What you are asked to do:
Report every line from the following entries that contains the string "About".

Material shown:
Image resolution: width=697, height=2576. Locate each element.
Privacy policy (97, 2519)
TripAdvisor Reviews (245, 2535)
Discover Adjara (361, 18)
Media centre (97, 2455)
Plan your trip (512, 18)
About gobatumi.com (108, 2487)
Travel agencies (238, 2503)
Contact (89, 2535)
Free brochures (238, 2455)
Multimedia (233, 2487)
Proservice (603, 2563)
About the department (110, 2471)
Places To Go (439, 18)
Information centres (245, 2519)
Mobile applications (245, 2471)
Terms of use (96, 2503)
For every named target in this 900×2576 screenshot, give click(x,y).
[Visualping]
==
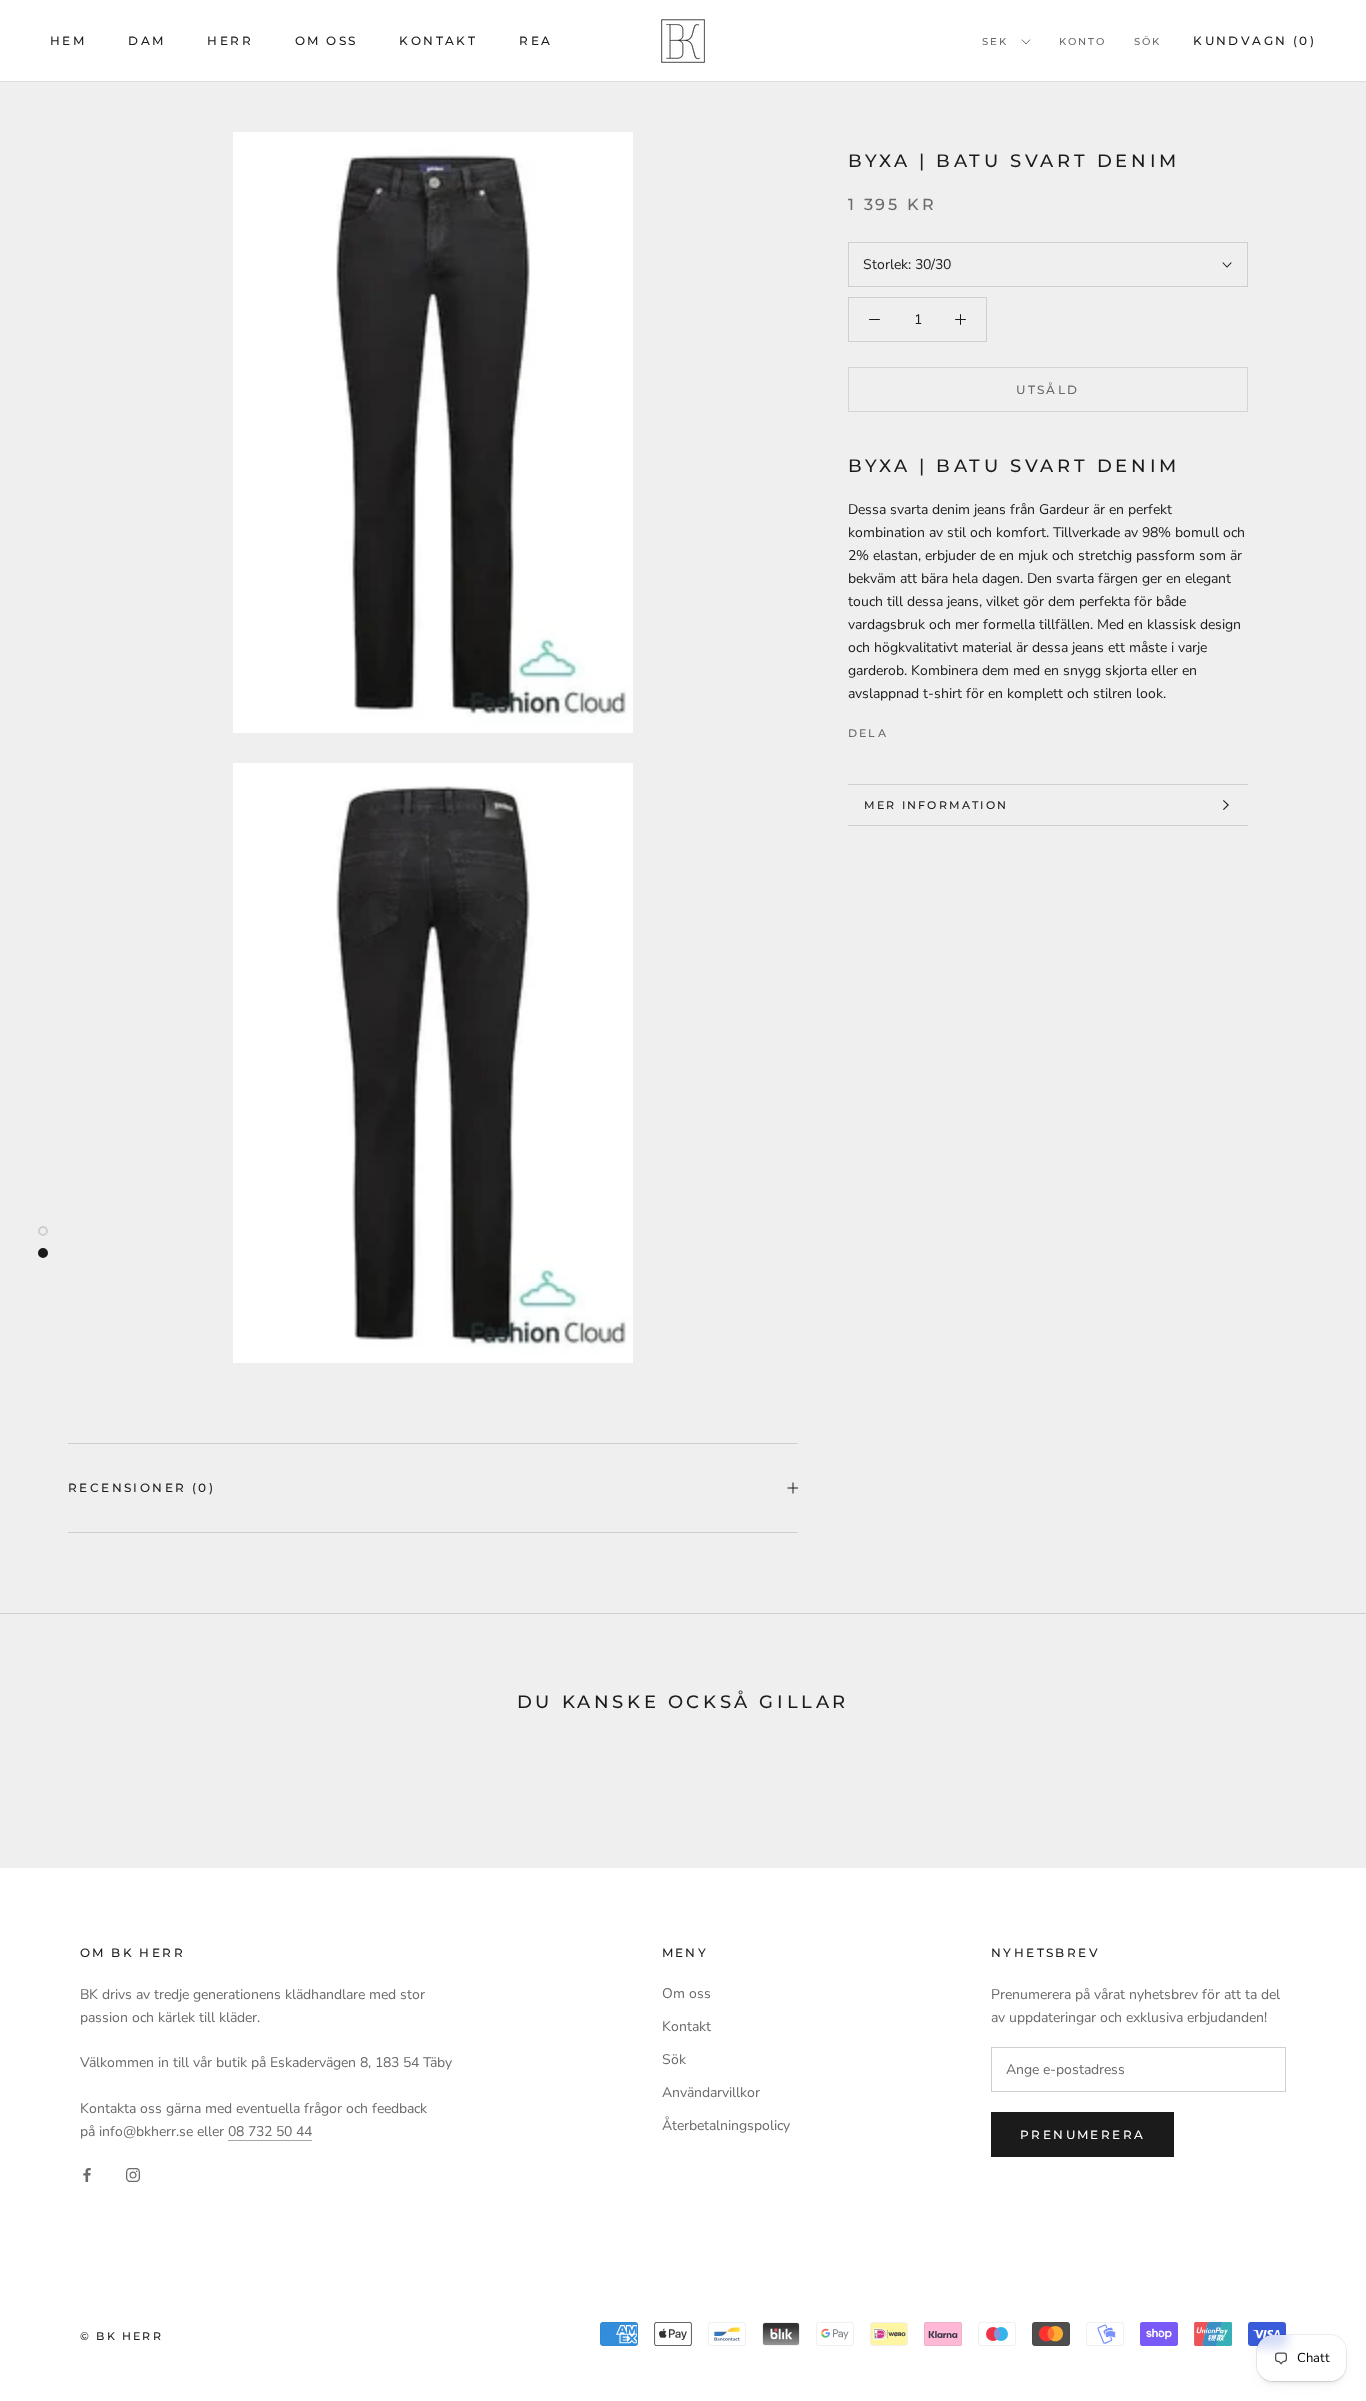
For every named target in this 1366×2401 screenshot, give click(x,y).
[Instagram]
* * *
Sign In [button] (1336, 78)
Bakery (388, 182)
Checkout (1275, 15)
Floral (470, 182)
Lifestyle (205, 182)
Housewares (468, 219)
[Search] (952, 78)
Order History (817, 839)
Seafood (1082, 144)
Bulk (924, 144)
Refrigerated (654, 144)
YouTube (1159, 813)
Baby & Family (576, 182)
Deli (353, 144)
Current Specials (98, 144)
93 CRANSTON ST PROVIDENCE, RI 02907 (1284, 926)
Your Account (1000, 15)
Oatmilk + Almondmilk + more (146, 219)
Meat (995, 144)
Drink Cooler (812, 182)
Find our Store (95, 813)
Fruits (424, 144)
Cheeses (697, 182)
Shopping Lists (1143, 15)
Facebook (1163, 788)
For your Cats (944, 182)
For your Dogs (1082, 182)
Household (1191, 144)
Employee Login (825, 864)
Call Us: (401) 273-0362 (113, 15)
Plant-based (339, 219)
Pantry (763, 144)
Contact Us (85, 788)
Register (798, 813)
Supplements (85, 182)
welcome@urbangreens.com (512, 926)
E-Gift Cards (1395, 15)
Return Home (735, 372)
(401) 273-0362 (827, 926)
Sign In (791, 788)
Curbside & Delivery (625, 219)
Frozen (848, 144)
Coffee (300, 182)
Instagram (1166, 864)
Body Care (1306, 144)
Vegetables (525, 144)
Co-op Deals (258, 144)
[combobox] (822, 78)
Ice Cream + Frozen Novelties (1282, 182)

Completed exercise:
About gobatumi.com (108, 2487)
About the department (110, 2471)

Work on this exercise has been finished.